Digging for earthworms one sunny spring day, Baby Man had a jolly time finding them, pulling them out of the ground and chatting with them.
I was thinking about Yellow House Homeschool's recent post about whether they would intervene if a bug was in Mortal Danger . . . and about the time I pointed out a beautiful fuzzy yellow caterpillar to a two year old Scooby, who gleefully stomped on it.
As I sat there, holding the worm bucket, I tried to remember being three. I dissected my fair share of hapless insects, and except for a few grown-up voices telling me "...not to squish that spider because it will rain!" there wasn't any sort of moral judgment made.
I'm quite confident I learned a lot about How Living Things Work, and a lot about Death, from messing about with bugs.
I suggest that Wee Urchins can't be expected to understand why they shouldn't squish a living creature, because they don't have any concept of mortality. How will they (gently) discover that living things are fragile and mortal, if they can't experience it first hand? My admonishments to be gentle are meaningless, if they don't know there are real, 'green juice all over your hands' consequences to not being gentle.

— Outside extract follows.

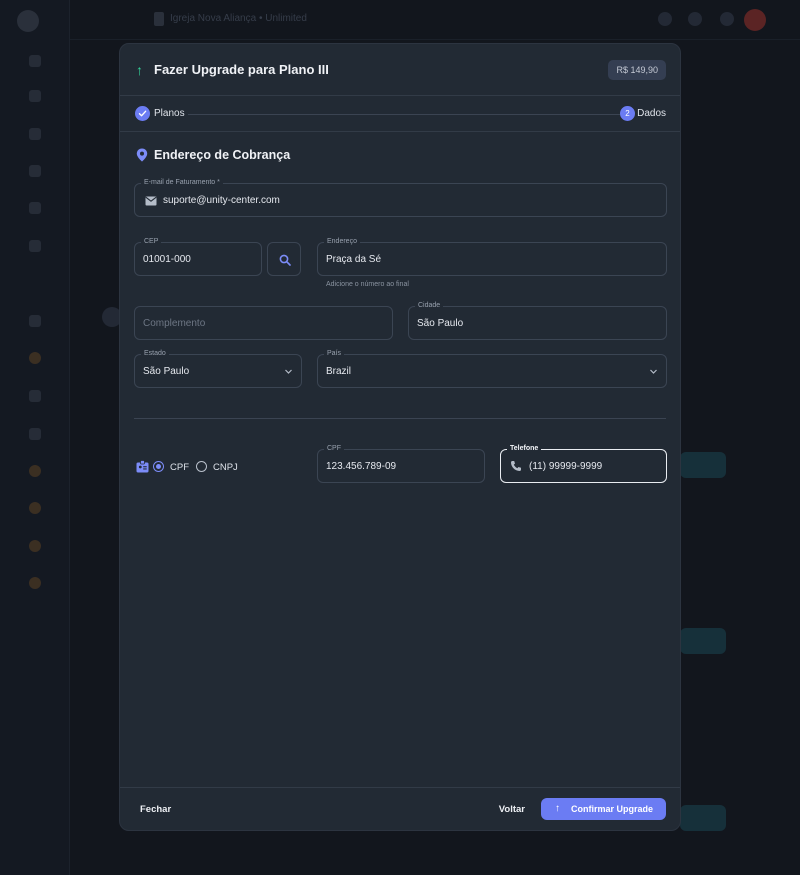 This screenshot has height=875, width=800. What do you see at coordinates (612, 809) in the screenshot?
I see `confirm-upgrade-label: Confirmar Upgrade` at bounding box center [612, 809].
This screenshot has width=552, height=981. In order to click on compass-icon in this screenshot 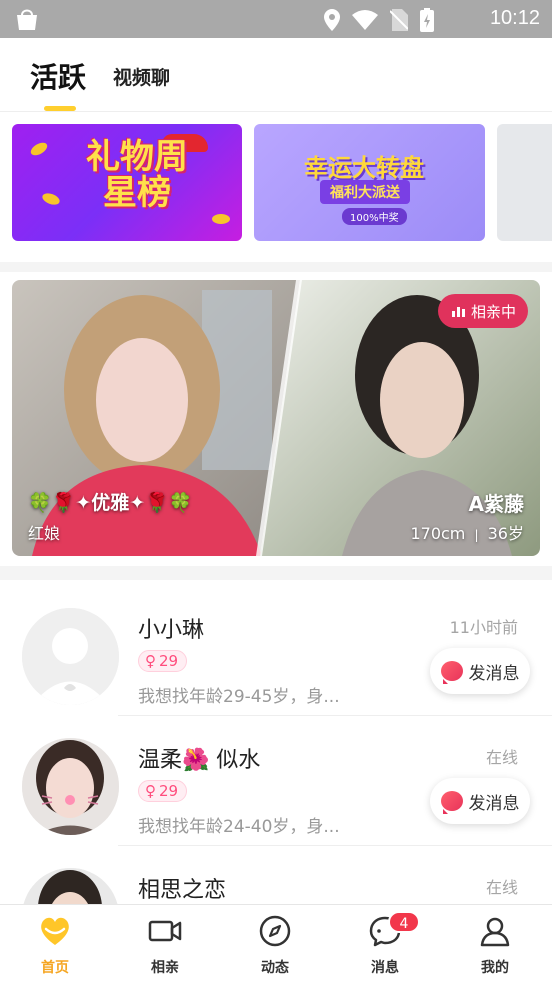, I will do `click(275, 931)`.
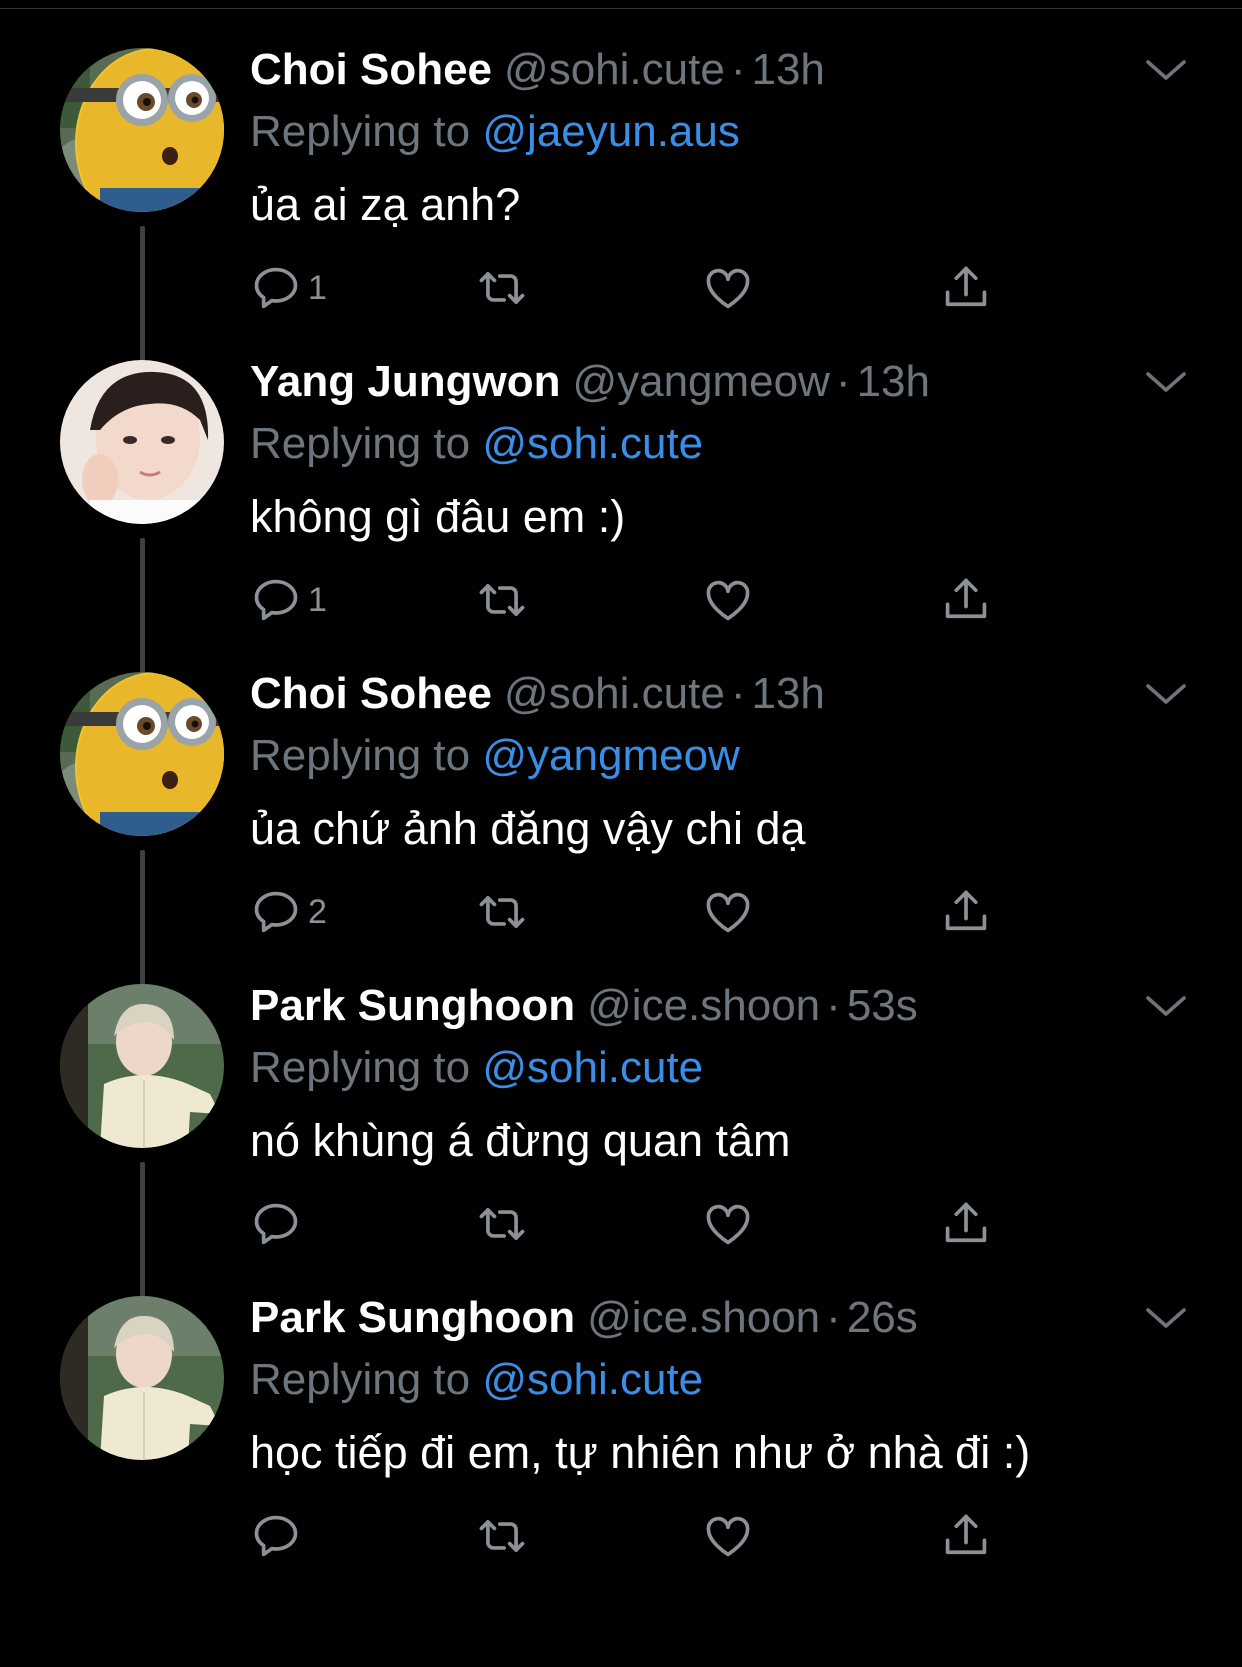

If I catch them trying to squish a rare, endangered Hairy Guatemalan Ice-Skating Bug or, you know, one of the last living bees (!) I'll step in.
Beyond that, I think I'll just sit back and keep my mouth shut while Baby Man rips the poor worms in half and yells "Look! I make TWO worms! WAKE UP WORM!"
HW


2 comments:
uuugh! I do hope he's a fast learner. Earthworms don't feel pain, right?
Hmmmm, looking into my crystal ball....I seeeee twin boys in your future!